Irã e Venezuela, barrados no baile?
Competições internacionais estão cada vez mais expostas à politica internacional
Não, não mudei o tema da coluna para futebol. Continuamos a falar de política internacional. O esporte, e mais precisamente o futebol, sempre foi, é e continuará a ser utilizado por governos autocráticos para melhorar a imagem de seus países. No mundo globalizado de hoje, existem inúmeros exemplos disso, como o da Arábia Saudita, que é dona do time inglês Newcastle. Isso mesmo, um país possui um clube de futebol.
Este mesmo mundo globalizado é marcado por milênios de conflitos. Alguns desses conflitos se transformaram em rivalidades esportivas, como Alemanha x Inglaterra, Inglaterra x Argentina e França x Inglaterra. Nesses casos, a rivalidade ainda é aceita e contribui para o espetáculo.
Porém, há situações em que as organizações desportivas são obrigadas a “mudar o país de continente”, como ocorre com Israel. Apesar de ser um país asiático, suas seleções e clubes disputam competições europeias, basicamente para evitar confrontos diretos com nações árabes.
O jogador de futebol Henrikh Mkhitaryan, de origem armênia, não disputou uma final de copa europeia pelo Arsenal, seu time na época, pois a partida seria realizada no Azerbaijão, país com o qual a Armênia mantém forte tensão desde o fim da União Soviética.
Essa relação entre esporte e política não é nova e tampouco se restringe ao futebol. Durante os Jogos Olímpicos do México em 1968, os velocistas norte-americanos Tommie Smith e John Carlos fizeram um protesto icônico contra o racismo ao erguer os punhos cerrados no pódio, um gesto que lhes custou a expulsão dos Jogos. Décadas antes, em 1936, Adolf Hitler tentou usar as Olimpíadas de Berlim como vitrine para a propaganda nazista, mas viu seus planos frustrados pelo atleta afro-americano Jesse Owens, que conquistou quatro medalhas de ouro e desafiou a narrativa da superioridade ariana.
Agora, estamos à iminência de mais um caso conflituoso. O governo Trump está muito perto de suspender a entrada nos Estados Unidos de cidadãos de 11 países: Afeganistão, Butão, Cuba, Irã, Líbia, Coreia do Norte, Somália, Sudão, Síria, Venezuela e Iêmen.

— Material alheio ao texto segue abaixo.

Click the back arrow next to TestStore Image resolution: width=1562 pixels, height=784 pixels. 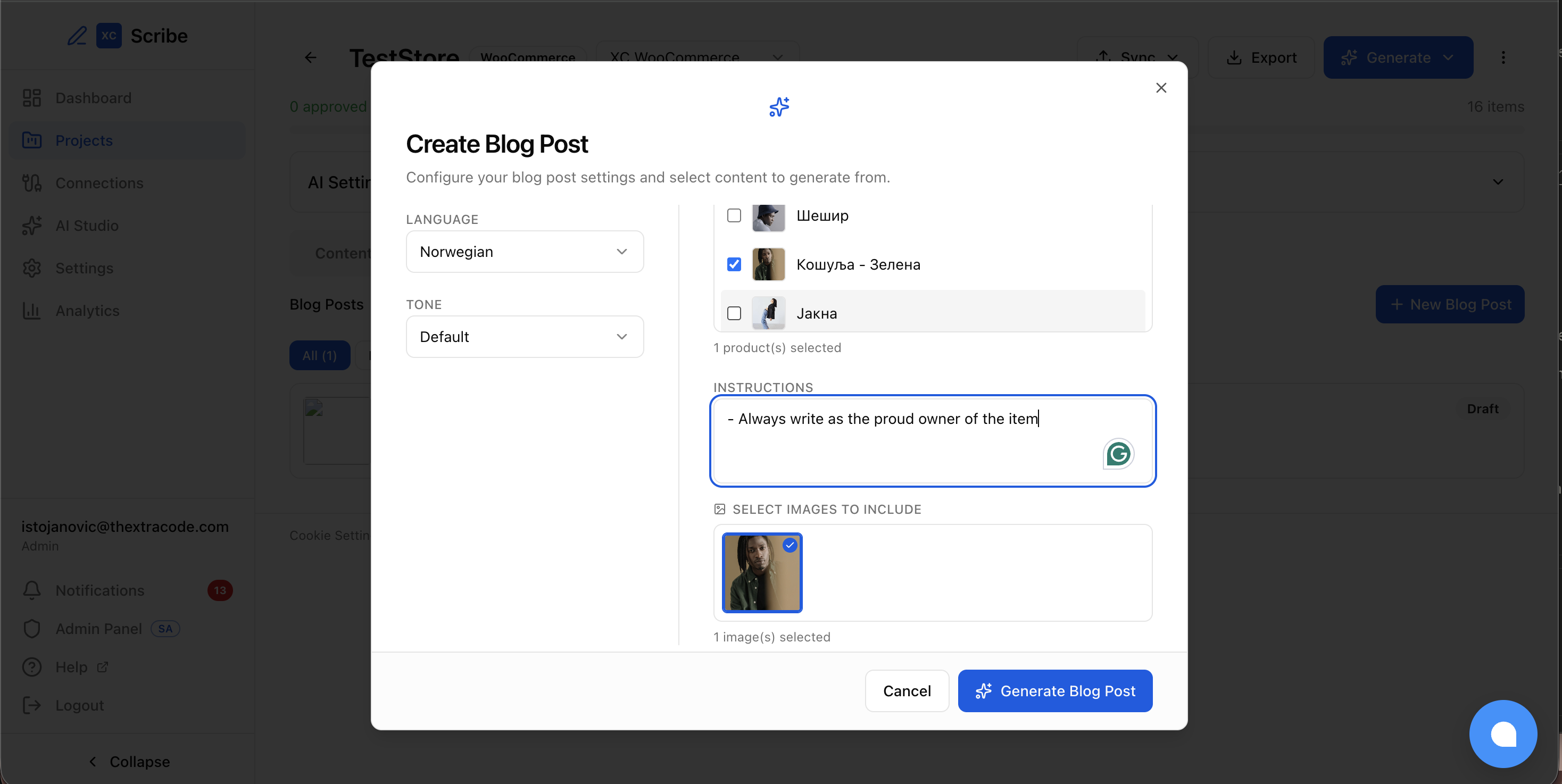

Os cidadãos desses países não poderão viajar aos Estados Unidos de forma alguma. Além disso, há a possibilidade de cancelamento de vistos e até de green cards.
Pois bem, no ano que vem, teremos a Copa do Mundo de futebol masculino, que será disputada em três países: México, Canadá e EUA. Dos 11 países da lista de cidadãos impedidos de entrar, o Irã já está classificado para o mundial, e a Venezuela briga fortemente para disputar o torneio pela primeira vez em sua história.
Se os planos do governo Trump forem levados a cabo, teremos uma crise diplomático-esportiva relevante, que envolverá não apenas os países-sede da Copa, mas também a FIFA, as confederações representantes dos países barrados, as federações de cada nação, os respectivos governos e até aliados estratégicos. No caso de Venezuela e Irã, a Rússia pode se envolver – e vale lembrar que o país já está banido da Copa do Mundo e das Olimpíadas devido à guerra com a Ucrânia.
Essa situação remete a momentos históricos em que o esporte foi usado tanto como palco de protesto quanto como ferramenta política. Os boicotes às Olimpíadas de Moscou em 1980 e de Los Angeles em 1984 mostraram como governos utilizam competições esportivas para pressionar adversários em tempos de conflito. O exemplo da África do Sul, banida dos esportes internacionais durante o apartheid, reforça como eventos esportivos podem ser palco de disputas políticas globais.
A Copa do Mundo, um evento que deveria simbolizar a união dos povos em torno do futebol, nem começou, mas já vislumbra problemas no horizonte.